## RECORDS PROVIDED

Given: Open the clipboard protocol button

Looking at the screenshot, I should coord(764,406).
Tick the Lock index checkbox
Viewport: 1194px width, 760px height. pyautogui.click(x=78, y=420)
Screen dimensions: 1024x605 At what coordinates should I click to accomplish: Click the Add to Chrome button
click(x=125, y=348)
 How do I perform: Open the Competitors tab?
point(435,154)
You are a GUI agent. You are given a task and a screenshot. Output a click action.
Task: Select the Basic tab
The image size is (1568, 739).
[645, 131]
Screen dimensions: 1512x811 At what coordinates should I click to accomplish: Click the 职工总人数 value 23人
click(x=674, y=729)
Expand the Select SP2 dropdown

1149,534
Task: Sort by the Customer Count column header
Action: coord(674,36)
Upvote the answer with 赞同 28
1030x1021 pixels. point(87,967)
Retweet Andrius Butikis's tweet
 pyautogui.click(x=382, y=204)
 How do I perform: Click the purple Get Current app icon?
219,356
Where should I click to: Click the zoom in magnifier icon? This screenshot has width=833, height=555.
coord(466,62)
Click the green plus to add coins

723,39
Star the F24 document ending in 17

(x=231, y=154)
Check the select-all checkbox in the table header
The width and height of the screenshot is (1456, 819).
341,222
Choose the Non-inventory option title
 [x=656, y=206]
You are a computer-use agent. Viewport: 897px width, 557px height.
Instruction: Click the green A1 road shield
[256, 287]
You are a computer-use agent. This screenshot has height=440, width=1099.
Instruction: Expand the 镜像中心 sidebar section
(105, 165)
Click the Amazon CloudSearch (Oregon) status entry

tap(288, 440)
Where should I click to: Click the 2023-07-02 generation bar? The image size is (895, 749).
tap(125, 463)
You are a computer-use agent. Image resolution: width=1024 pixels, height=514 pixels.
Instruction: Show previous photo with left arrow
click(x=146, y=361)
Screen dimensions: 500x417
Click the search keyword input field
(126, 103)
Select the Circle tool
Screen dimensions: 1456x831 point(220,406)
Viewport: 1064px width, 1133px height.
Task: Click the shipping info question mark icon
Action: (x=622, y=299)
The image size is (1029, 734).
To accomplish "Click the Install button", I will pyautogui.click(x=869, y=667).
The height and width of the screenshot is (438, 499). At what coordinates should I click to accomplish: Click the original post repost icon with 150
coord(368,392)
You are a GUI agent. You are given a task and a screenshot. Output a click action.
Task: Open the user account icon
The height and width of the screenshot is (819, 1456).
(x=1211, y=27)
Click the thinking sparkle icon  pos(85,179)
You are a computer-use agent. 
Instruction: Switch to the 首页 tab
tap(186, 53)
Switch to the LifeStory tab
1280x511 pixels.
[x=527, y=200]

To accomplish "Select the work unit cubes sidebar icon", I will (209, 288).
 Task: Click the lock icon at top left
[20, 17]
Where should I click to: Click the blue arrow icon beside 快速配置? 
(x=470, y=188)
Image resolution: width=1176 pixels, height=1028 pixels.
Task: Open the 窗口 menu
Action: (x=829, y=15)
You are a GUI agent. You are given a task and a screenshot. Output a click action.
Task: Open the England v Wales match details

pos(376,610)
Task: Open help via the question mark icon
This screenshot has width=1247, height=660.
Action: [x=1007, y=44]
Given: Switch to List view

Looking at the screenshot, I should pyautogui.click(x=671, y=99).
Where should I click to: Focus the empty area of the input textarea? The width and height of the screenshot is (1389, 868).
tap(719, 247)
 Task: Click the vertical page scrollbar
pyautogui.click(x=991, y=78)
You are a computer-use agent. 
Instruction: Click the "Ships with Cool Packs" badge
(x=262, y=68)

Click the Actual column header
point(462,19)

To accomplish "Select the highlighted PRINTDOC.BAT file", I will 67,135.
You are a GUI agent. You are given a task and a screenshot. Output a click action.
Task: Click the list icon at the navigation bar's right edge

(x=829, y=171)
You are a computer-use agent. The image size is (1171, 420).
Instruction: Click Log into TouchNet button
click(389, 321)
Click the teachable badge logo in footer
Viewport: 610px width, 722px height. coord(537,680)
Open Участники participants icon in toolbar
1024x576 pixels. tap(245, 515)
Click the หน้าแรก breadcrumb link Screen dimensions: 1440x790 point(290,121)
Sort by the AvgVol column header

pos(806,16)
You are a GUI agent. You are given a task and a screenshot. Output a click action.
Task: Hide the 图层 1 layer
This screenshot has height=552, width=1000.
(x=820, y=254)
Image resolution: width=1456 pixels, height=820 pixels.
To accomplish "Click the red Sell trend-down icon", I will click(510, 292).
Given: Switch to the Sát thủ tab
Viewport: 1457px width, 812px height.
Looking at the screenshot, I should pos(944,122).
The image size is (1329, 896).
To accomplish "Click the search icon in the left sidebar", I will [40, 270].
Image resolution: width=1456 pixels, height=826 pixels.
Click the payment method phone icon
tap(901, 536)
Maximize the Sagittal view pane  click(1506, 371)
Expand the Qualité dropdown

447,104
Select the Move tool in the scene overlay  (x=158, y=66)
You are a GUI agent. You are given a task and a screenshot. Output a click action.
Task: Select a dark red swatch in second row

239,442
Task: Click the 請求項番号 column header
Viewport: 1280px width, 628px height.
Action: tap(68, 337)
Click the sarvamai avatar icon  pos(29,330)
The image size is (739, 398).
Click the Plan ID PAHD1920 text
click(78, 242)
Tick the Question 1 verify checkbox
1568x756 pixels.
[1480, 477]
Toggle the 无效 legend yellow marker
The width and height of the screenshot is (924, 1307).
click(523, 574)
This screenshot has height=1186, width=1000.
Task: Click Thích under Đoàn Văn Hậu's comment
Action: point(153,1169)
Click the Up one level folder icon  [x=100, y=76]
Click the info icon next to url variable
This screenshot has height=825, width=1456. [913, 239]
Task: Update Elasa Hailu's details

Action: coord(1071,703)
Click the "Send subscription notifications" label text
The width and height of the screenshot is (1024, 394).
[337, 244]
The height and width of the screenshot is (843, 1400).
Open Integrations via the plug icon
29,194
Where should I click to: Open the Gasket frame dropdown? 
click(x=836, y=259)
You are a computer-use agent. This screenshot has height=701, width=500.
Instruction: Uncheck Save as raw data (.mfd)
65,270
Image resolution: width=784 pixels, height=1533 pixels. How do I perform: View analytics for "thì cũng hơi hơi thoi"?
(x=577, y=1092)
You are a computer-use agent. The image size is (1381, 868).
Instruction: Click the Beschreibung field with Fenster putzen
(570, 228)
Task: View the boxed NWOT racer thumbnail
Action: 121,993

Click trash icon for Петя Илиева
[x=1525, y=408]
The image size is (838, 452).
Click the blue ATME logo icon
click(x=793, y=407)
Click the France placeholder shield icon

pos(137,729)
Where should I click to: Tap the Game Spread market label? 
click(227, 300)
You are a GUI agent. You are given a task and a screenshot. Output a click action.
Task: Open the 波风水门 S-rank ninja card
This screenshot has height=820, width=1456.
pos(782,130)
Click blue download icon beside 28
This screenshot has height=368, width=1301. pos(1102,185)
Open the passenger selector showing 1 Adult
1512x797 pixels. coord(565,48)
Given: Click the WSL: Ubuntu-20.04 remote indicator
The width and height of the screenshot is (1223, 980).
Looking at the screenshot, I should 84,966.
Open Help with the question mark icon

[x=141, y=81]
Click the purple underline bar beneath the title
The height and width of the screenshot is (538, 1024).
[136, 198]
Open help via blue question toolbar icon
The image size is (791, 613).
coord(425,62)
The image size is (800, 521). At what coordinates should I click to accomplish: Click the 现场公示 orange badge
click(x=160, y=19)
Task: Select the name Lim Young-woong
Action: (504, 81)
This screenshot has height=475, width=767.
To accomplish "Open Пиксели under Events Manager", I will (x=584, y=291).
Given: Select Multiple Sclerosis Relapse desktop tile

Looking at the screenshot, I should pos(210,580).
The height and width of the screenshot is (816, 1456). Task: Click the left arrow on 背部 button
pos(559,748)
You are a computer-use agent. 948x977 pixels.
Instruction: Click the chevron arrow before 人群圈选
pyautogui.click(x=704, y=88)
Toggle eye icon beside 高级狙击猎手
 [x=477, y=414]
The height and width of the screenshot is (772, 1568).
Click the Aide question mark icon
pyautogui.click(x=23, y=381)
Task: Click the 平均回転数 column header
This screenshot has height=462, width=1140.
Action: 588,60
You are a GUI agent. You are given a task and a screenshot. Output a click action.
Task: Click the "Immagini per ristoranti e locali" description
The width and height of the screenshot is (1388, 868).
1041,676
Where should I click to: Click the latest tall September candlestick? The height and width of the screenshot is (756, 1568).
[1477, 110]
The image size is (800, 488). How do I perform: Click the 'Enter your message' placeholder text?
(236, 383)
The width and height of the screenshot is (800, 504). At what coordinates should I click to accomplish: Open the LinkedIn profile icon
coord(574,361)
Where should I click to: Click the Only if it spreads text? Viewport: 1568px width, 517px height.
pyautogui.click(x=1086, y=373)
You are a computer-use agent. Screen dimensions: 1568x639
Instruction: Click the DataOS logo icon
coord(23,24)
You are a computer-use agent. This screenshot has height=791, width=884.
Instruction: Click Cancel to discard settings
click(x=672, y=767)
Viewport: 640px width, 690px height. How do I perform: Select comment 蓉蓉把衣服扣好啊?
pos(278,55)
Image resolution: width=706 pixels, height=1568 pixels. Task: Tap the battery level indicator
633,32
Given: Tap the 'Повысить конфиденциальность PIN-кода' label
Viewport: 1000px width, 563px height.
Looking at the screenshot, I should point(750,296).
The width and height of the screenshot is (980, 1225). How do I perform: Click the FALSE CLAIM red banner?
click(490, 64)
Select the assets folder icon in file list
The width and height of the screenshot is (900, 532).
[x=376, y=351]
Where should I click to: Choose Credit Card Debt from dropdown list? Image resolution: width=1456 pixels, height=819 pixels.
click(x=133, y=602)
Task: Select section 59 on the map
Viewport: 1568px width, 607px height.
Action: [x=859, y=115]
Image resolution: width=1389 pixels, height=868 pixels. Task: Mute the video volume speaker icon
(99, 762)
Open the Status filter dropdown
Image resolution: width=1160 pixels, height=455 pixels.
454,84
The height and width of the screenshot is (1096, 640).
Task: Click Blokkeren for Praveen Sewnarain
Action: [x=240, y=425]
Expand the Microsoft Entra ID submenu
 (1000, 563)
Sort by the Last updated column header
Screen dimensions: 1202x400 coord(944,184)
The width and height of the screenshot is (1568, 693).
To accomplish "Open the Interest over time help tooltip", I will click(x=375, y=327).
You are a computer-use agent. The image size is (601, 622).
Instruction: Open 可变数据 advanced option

## WHAT TO WORK ON
Reproduce, without alteration, the lines of the records above, from the first line through the line containing "will pyautogui.click(x=869, y=667).".

## OUTPUT BELOW
Given: Open the clipboard protocol button

Looking at the screenshot, I should coord(764,406).
Tick the Lock index checkbox
Viewport: 1194px width, 760px height. pyautogui.click(x=78, y=420)
Screen dimensions: 1024x605 At what coordinates should I click to accomplish: Click the Add to Chrome button
click(x=125, y=348)
 How do I perform: Open the Competitors tab?
point(435,154)
You are a GUI agent. You are given a task and a screenshot. Output a click action.
Task: Select the Basic tab
The image size is (1568, 739).
[645, 131]
Screen dimensions: 1512x811 At what coordinates should I click to accomplish: Click the 职工总人数 value 23人
click(x=674, y=729)
Expand the Select SP2 dropdown

1149,534
Task: Sort by the Customer Count column header
Action: coord(674,36)
Upvote the answer with 赞同 28
1030x1021 pixels. point(87,967)
Retweet Andrius Butikis's tweet
 pyautogui.click(x=382, y=204)
 How do I perform: Click the purple Get Current app icon?
219,356
Where should I click to: Click the zoom in magnifier icon? This screenshot has width=833, height=555.
coord(466,62)
Click the green plus to add coins

723,39
Star the F24 document ending in 17

(x=231, y=154)
Check the select-all checkbox in the table header
The width and height of the screenshot is (1456, 819).
341,222
Choose the Non-inventory option title
 [x=656, y=206]
You are a computer-use agent. Viewport: 897px width, 557px height.
Instruction: Click the green A1 road shield
[256, 287]
You are a computer-use agent. This screenshot has height=440, width=1099.
Instruction: Expand the 镜像中心 sidebar section
(105, 165)
Click the Amazon CloudSearch (Oregon) status entry

tap(288, 440)
Where should I click to: Click the 2023-07-02 generation bar? The image size is (895, 749).
tap(125, 463)
You are a computer-use agent. Image resolution: width=1024 pixels, height=514 pixels.
Instruction: Show previous photo with left arrow
click(x=146, y=361)
Screen dimensions: 500x417
Click the search keyword input field
(126, 103)
Select the Circle tool
Screen dimensions: 1456x831 point(220,406)
Viewport: 1064px width, 1133px height.
Task: Click the shipping info question mark icon
Action: (x=622, y=299)
The image size is (1029, 734).
To accomplish "Click the Install button", I will pyautogui.click(x=869, y=667).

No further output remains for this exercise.